Nearly half of the 49 foreign currency strategists polled in Reuters’ Jan. 4-6 survey said that interest rate differentials will dictate sentiment in FX markets for the near future, while only two were concerned about new coronavirus varieties.

A large majority of the analysts polled believed that volatility in foreign exchange markets will increase over three months. Well above 80% said so for majors as well as EM currencies.

The Fed is expected to increase interest rates in March, and then begin reducing asset holdings shortly afterward. This will give the dollar an advantage over major currencies.

The U.S. is expected to raise interest rates at least 3 times this year, according to financial markets.

Kerry Craig, JP Morgan Asset Management’s global market strategist, stated that there has been an increase in U.S. Dollar strength over the past few months, driven mainly by widening interest rates differentials and the inflation dynamics within the U.S. relative other major markets such as Japan and Europe.

He said that the Fed was becoming more hawkish, and responding to this by tapering earlier than expected a few months back… (and soon), start raising rates should support dollar over first half of year.” (Graphic: Reuters Poll: Outlook for major currencies, https://fingfx.thomsonreuters.com/gfx/polling/znpnelkxrvl/Reuters%20poll%20-%20%20Outlook%20for%20major%20currencies.PNG)

Analysts don’t expect major currencies and emerging currencies will make significant gains against the greenback over that time period, according to median forecasts.

The dollar’s dominant position is not universal.
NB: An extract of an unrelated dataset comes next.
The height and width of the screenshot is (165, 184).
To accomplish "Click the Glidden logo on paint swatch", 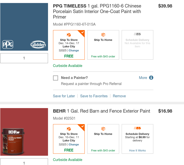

However, in the past Fed tightening cycles emerging market currencies were likely to feel the effects most.

Kamakshyatrivedi, global FX rates and EM strategist at Goldman Sachs, stated that the macro environment is challenging for emerging markets assets.

“Growth slows from peak rates as world reopening boost fades, monetary tightening underway, China has shifted in a lower gear for growth, while some old-school EM concerns like inflation fiscal overreach or political instability are still on the table.” (Graphic: Reuters Poll: Major currency market outlook, https://fingfx.thomsonreuters.com/gfx/polling/zgpomakawpd/Reuters%20Poll%20-%20Major%20currency%20market%20outlook.png)
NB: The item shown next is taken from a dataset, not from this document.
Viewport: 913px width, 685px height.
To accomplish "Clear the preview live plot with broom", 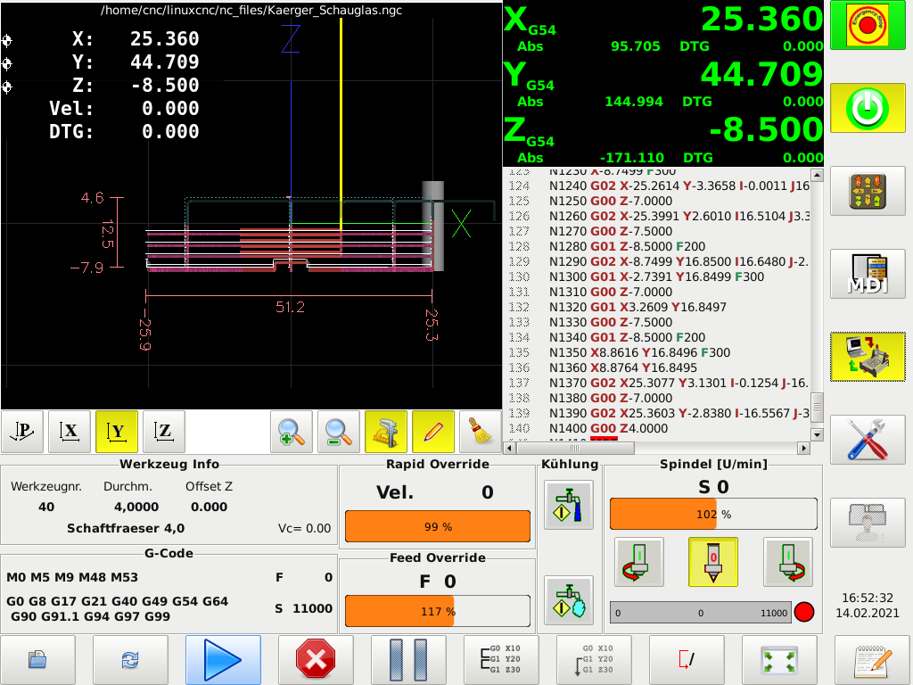I will pos(481,433).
One of the emerging currencies that was polled predicted a depreciation rate between 2% and 6.5 dollars per dollar over a one-year period. It was also predicted that the Philippine peso would weaken by 1%, Malaysian Ringgit, and Indian Rue will cling to an average range.

Turkey’s battered lira, which plunged 44% in 2021 to reach its lowest point since the 2002 election of President Tayyip Erdogan and his AK Party took power in 2002, was expected to lose 14% more this year. That would make it one of the poorest performers in emerging markets.

The Yen, which is another high yielder, will continue to trade rangebound over the next six months, falling 0.4% to 15.78/$ annually.

It was also unlikely that major currencies would be able to recover their losses of 2021 over the following 12 months.

After losing nearly 7% in 2017, the euro was expected to rise slightly below 1.5% by 2022. Japan’s yen would trade at current levels, while the Swiss franc was forecast to fall by 3% within a year.

Although the trend seems to favor the dollar strengthening across all markets as more information is available on Fed policy, experts warn that there are still many risks.

Jonas Goltermann is a senior market economist at Capital Economics. “Given how uncertain economies will evolve and the response of policymakers, we feel more confident that currency volatility (will be) relatively high,” he said.